Hará cosa de tres años tuve necesidad de cambiar el teléfono móvil que se había quedado anticuado (el envejecimiento electrónico es velocísimo y obliga a sucesivas actualizaciones) y me dirigí a la compañía a la que estoy abonado. Solicité un modelo lo más pequeño y manejable posible ya que las funciones que le pido se reducen fundamentalmente a hacer y recibir llamadas, pero la amable empleada que me atendió me dijo que eso era imposible. Al parecer, la complejidad técnica que incorporan estos aparatos obliga a disponer de cometidos cada vez más sofisticados y solicitar tales simplificaciones sería tanto como volver a la espada de doble filo en la guerra habiendo ametralladoras. Me resigné escoger un modelo con pantalla táctil (otro engorro para personas de una cierta edad) y la amable empleada me recomendó adquirir uno que no suponía desembolso alguno ya que tenía derecho a ello por el tiempo de fidelidad a la compañía y el volumen de la facturación mensual.

En las economías capitalistas cualquier oferta de gratuidad es observada con desconfianza y expresé mi sospecha de que la calidad técnica del teléfono pudiera no ser la óptima. Y más todavía cuando, en su afán de darme todo tipo de seguridades, me hizo saber que el teléfono era de fabricación china y de la marca Huawei, para mi entonces una perfecta desconocida.

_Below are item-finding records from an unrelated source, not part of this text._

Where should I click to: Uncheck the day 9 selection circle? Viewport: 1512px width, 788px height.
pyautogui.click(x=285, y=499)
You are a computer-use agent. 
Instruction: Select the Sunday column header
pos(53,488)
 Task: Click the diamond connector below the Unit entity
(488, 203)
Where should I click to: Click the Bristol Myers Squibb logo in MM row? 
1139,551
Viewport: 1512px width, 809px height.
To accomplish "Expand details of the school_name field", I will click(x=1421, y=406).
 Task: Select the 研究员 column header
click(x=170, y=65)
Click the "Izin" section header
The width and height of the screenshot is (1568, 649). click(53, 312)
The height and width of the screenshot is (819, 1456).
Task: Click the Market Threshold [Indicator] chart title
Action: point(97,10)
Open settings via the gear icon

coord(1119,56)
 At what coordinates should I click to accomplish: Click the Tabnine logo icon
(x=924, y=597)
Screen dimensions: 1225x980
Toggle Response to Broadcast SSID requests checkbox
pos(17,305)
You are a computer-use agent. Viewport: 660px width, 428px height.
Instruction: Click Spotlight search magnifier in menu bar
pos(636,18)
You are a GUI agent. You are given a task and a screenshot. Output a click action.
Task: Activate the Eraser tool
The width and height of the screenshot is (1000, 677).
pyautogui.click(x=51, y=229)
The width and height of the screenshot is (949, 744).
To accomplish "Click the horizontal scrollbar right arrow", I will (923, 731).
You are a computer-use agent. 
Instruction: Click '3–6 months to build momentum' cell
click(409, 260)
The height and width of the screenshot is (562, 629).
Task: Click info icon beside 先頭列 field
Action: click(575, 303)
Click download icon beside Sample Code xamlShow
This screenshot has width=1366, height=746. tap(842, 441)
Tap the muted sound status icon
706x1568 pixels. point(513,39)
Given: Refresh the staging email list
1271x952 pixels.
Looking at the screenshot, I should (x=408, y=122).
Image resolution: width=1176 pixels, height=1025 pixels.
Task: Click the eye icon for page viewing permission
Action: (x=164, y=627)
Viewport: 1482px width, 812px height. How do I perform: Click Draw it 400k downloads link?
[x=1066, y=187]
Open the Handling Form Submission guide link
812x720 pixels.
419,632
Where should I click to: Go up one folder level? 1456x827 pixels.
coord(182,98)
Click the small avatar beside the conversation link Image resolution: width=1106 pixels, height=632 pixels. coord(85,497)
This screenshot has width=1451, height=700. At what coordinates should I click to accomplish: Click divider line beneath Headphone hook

Los de mi generación somos gente cargada de prejuicios y temores absurdos y tenemos ideas desfasadas sobre los comportamientos de los nacionales de otros países. Para nosotros, los alemanes eran siempre eficientes (ya se ve lo equivocados que estábamos cuando se supo de los trucajes de motores en la Volkswagen); los ingleses, altivos y un poco piratas; los franceses, galantes; los japoneses, trabajadores y copiones, y así sucesivamente. En ese orden de cosas, los chinos, aparte de un hormiguero humano, eran dueños de restaurantes y tiendas de todo a cien. Lo que no podíamos prever es que, andando el tiempo, se pusiera en marcha un proceso revolucionario para hacer compatibles la economía llamada de mercado con la dirección política del Partido Comunista. Un modelo de éxito («gato blanco, gato negro, lo importante es que cace ratones» como le explicó el veterano líder Deng Xiao Ping a un deslumbrado Felipe González) que ha llevado a la China Roja a convertirse en la segunda potencia mundial y muy probablemente en la primera a poco que no lo interrumpan por la fuerza.

El caso es que salí de la tienda con mi nuevo Huawei y he de reconocer que en el tiempo que llevamos juntos me ha dado un buen rendimiento. El único problema ha surgido con esa declaración de guerra contra la compañía (y de alguna manera contra sus usuarios) por el presidente Trump, que tras acusarnos de intentos de espionaje mundial, ha llegado a amenazar a los gobiernos europeos con la desaparición de la OTAN si no colaboran con Washington. Lo del espionaje mundial no deja de tener gracia después de habernos enterado documentalmente de que Estados Unidos lo practicaba a nivel mundial desde hace años. Quieren ser ellos los únicos que nos controlen. Otra cosa no se explica.